**PARTES DEL EJERCICIO:**
(A) Responde a partir del texto sobre el Magdalena:
(i) ¿Qué empresa convirtió la región en el centro de su producción de banano en Colombia a fines del siglo XIX?
(ii) ¿Contra quiénes se dirigió la violencia selectiva de los paramilitares hasta fines de los ochenta?
(iii) ¿Con qué coincidió el aumento de los homicidios desde inicios de los noventa?
(B) Reproduce al pie de la letra el fragmento del texto sobre el Magdalena que empieza con "Los paramilitares fueron un" y sigue hasta "de sus fincas.".
(C) Convierte en una lista breve el párrafo del texto sobre el Magdalena que comienza con "Estos grupos afirmaban ser la respuesta" y conserva sus datos principales.

El Magdalena ha sido un eje central de la agroindustria desde fines del siglo XIX, cuando la United Fruit Company hizo de la región el centro de sus operaciones de producción de banano en Colombia. Desde mediados de los ochenta, el departamento entró en una espiral de violencia generada por la aparición de grupos paramilitares. Este nuevo actor armado gozó del apoyo de las élites de la región, quienes acumulaban el poder económico y político, y del patrocinio de los narcotraficantes, cuyos intereses convergían con los de las familias pudientes. Además, los paramilitares gozaban del apoyo de las fuerzas militares y de policía.

Estos grupos afirmaban ser la respuesta a los intentos de la guerrilla por establecerse en la región. En realidad, su principal función fue la de luchar contra los movimientos civiles de izquierda y contra los sindicatos obreros. Hasta fines de la década de los ochenta su violencia fue selectiva y se dirigió contra líderes políticos y sociales. Desde inicios de los noventa empezaron a aumentar los homicidios, lo cual coincidió con un auge en la exportación del banano, que trajo un rápido crecimiento en la fuerza laboral. Los paramilitares centraron sus ataques en los trabajadores de las fincas bananeras, reprimiendo así sus intentos de movilización. Además de ello, se volvieron una pieza clave del despojo de tierras; su violencia sirvió para que los grandes terratenientes acumularan tierras y desplazaran a los campesinos de sus fincas, antes de usar múltiples subterfugios legales para regularizar el saqueo.

Los paramilitares fueron un instrumento para controlar los trabajadores y reprimir sus intentos de movilización. Además de ello, su violencia sirvió para que los grandes terratenientes acumularan tierras y desplazaran a los campesinos de sus fincas.

**REGISTROS:**
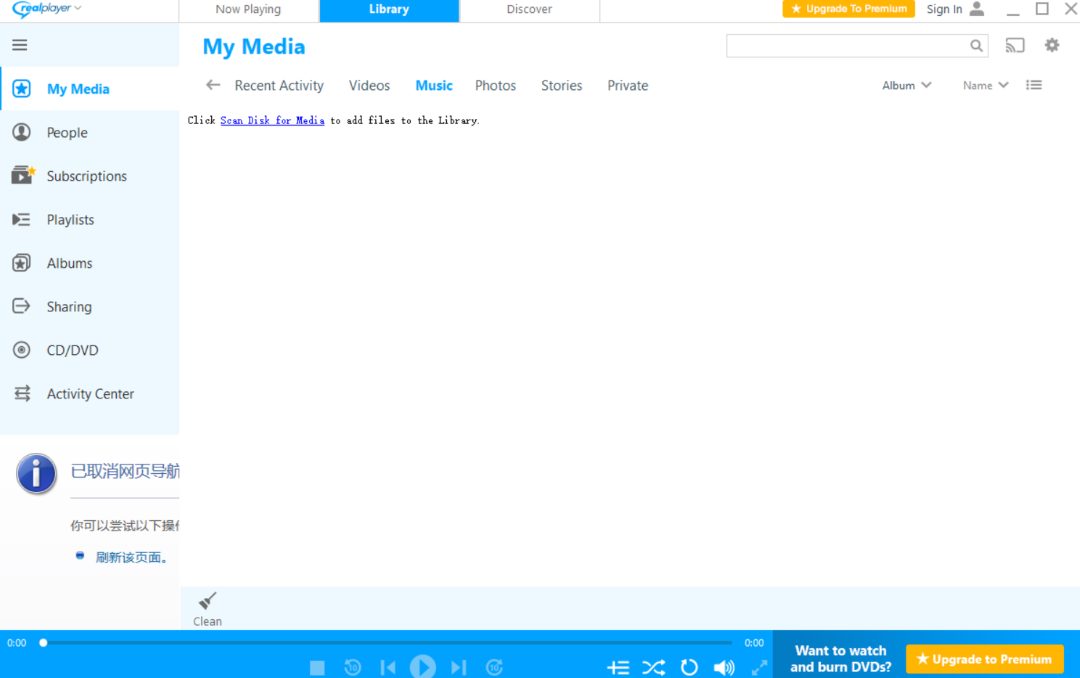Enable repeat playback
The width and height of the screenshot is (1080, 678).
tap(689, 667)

--

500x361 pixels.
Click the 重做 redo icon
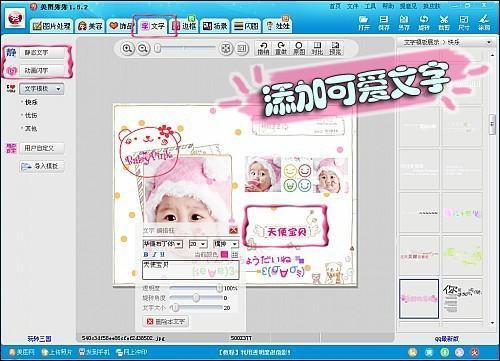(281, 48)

==

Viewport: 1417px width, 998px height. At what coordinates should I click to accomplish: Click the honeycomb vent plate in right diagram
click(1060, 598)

**RESPUESTAS:**
(A)
(i) La United Fruit Company.
(ii) Contra líderes políticos y sociales.
(iii) Con un auge en la exportación del banano, que trajo un rápido crecimiento en la fuerza laboral.

(B)
Los paramilitares fueron un instrumento para controlar los trabajadores y reprimir sus intentos de movilización. Además de ello, su violencia sirvió para que los grandes terratenientes acumularan tierras y desplazaran a los campesinos de sus fincas.

(C)
- Decían responder a la guerrilla, pero su función principal fue luchar contra los movimientos civiles de izquierda y los sindicatos obreros.
- Hasta fines de los ochenta, su violencia fue selectiva, contra líderes políticos y sociales.
- Desde inicios de los noventa aumentaron los homicidios, a la par de un auge en la exportación de banano y de un rápido crecimiento de la fuerza laboral.
- Atacaron a los trabajadores de las fincas bananeras para reprimir su movilización.
- Fueron clave en el despojo de tierras: los grandes terratenientes acumularon tierras y desplazaron a los campesinos, y luego regularizaron el saqueo con subterfugios legales.